Goal of the exercise:
All lines in the records below that hold "right" are to be shown.
[[ Supplied material open ]]
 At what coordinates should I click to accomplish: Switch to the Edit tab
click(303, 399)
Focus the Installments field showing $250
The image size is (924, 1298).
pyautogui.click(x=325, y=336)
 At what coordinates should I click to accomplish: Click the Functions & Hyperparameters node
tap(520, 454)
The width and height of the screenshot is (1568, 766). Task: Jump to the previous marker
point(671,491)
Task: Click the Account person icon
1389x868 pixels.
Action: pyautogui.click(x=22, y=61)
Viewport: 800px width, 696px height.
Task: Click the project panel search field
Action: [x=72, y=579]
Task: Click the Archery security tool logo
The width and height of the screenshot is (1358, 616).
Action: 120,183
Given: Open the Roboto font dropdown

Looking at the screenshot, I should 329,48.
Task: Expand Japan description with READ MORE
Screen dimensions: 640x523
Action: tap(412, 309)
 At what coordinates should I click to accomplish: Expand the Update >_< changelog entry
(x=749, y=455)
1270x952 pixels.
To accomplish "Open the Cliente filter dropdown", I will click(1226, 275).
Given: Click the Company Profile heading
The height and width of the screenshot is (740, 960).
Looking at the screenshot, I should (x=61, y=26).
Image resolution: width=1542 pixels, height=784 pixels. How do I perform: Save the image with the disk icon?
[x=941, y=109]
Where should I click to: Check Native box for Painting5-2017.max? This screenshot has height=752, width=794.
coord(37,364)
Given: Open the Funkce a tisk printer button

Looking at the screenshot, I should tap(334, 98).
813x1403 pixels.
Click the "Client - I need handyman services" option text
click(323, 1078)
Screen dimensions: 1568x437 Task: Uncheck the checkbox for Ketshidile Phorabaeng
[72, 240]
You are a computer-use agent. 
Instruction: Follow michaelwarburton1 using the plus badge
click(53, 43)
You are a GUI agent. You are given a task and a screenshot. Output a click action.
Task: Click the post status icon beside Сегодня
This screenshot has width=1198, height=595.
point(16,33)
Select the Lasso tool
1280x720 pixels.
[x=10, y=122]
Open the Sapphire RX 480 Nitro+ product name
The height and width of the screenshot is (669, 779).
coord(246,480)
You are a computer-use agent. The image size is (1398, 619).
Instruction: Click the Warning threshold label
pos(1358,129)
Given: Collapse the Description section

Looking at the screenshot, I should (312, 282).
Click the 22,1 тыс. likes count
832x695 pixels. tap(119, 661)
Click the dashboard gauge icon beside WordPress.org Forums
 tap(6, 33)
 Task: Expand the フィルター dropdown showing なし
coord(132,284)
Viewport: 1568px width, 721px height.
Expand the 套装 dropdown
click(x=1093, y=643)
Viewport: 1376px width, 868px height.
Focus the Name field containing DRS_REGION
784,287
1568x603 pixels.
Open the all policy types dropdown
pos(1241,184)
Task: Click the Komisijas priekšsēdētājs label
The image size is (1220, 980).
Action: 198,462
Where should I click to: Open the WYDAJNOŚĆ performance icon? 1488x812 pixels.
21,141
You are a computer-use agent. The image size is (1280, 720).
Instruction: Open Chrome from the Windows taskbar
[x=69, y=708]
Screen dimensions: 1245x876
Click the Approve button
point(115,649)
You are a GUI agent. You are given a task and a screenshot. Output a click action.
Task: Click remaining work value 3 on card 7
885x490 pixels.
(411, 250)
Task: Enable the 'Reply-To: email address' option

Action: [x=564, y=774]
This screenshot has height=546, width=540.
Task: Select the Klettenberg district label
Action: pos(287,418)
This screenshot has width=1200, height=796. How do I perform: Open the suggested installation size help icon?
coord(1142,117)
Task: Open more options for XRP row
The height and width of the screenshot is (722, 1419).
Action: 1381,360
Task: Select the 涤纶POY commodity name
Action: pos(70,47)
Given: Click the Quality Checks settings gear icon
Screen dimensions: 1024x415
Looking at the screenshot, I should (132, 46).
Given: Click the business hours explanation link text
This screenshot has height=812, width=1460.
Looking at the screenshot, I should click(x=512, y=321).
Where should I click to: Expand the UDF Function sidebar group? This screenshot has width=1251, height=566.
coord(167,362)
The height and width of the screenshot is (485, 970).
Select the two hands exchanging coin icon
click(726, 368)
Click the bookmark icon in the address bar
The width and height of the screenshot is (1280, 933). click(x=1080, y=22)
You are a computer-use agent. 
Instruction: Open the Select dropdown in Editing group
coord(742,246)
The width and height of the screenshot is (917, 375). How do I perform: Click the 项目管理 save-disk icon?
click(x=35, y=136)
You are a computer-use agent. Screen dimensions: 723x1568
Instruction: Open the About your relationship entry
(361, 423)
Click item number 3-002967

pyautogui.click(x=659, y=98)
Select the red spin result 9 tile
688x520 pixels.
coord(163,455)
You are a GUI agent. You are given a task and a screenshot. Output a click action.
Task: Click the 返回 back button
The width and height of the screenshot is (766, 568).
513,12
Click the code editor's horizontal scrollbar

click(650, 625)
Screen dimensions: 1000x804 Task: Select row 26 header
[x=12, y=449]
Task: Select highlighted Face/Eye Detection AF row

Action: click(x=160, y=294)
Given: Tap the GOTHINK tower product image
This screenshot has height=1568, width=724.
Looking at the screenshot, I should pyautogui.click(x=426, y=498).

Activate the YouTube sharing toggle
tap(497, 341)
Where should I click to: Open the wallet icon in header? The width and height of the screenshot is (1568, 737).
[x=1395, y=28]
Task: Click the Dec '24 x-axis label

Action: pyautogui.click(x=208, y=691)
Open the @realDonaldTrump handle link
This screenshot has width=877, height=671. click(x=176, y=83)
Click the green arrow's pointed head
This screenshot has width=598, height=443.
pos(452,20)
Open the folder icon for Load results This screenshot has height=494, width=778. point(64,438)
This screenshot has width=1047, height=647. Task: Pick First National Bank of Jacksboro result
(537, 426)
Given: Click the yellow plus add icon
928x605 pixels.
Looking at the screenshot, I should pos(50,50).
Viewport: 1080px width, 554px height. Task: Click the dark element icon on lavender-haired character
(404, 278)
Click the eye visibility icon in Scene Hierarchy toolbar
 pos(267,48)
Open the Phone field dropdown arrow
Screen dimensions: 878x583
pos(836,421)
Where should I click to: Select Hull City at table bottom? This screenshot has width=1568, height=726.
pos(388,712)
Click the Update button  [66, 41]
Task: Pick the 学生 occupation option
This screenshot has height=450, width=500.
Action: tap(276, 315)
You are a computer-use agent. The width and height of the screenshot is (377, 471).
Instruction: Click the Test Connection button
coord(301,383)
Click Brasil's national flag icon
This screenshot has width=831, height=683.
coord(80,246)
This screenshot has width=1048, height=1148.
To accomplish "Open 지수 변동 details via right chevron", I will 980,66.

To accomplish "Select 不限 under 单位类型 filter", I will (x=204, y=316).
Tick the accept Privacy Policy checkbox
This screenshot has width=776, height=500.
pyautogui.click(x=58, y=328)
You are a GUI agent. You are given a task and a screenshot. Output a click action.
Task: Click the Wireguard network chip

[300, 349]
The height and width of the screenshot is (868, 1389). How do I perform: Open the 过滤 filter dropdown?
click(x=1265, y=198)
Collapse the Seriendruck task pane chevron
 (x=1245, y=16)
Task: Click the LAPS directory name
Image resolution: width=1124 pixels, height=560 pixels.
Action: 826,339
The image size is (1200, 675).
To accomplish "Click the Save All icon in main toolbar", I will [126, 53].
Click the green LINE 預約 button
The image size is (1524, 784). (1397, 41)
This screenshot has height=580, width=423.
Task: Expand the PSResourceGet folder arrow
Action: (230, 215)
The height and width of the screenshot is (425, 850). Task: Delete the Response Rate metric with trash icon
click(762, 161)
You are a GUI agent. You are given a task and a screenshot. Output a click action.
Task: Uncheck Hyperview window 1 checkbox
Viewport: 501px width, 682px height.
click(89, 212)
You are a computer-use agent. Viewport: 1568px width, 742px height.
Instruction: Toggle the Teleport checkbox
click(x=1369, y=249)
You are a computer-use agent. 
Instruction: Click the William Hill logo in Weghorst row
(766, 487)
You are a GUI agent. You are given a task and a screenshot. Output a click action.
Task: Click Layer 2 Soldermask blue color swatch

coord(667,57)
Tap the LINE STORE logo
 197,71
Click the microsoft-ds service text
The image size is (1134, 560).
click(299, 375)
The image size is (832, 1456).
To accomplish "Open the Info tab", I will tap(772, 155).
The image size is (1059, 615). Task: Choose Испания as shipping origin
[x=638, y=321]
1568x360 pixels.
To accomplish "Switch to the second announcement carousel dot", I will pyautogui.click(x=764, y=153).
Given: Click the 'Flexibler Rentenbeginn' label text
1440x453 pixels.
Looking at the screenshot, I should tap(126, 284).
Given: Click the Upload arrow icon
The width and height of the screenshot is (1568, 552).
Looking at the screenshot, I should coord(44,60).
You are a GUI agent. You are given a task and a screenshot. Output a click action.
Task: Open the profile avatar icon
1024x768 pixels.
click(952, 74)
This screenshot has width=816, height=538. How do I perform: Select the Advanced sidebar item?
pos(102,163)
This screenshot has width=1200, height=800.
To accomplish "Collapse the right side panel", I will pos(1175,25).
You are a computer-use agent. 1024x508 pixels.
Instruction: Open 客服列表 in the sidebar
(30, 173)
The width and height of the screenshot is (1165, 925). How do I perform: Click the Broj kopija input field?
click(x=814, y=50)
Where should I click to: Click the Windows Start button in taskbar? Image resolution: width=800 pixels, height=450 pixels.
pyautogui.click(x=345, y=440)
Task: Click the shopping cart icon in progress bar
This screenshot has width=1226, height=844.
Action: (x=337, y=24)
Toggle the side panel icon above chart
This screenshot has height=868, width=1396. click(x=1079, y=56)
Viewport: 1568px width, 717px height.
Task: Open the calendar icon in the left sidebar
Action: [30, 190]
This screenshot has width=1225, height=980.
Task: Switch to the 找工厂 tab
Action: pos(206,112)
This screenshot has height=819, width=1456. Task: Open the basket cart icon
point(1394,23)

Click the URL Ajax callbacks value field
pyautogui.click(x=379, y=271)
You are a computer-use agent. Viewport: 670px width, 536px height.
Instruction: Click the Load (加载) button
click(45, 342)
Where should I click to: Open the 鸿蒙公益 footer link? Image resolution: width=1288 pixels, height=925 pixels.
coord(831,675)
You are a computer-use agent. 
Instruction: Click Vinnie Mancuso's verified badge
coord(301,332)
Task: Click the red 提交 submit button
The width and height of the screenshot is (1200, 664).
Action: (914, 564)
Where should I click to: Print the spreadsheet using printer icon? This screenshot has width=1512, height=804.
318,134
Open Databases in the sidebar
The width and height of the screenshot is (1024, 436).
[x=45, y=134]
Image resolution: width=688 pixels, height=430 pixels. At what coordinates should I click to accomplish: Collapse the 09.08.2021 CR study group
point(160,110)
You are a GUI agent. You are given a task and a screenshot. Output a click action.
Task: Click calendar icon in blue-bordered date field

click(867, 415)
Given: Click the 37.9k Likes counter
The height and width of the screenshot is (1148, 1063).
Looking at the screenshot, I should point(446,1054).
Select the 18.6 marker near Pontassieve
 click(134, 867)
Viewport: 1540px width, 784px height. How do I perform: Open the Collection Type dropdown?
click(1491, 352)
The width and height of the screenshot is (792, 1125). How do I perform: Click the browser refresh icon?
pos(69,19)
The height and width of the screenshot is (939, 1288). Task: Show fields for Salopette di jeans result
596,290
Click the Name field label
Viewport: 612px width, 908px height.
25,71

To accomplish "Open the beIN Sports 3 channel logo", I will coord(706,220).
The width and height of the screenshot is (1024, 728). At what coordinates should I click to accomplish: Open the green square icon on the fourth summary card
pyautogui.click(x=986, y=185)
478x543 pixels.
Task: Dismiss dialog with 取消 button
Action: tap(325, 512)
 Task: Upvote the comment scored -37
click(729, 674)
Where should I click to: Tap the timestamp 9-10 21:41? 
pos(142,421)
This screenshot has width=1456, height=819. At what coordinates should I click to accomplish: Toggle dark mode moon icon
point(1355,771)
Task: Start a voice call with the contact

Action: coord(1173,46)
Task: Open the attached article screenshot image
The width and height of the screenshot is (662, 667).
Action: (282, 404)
[[ Supplied material closed ]]
Worked solution:
To accomplish "Open 지수 변동 details via right chevron", I will 980,66.
To accomplish "Collapse the right side panel", I will pos(1175,25).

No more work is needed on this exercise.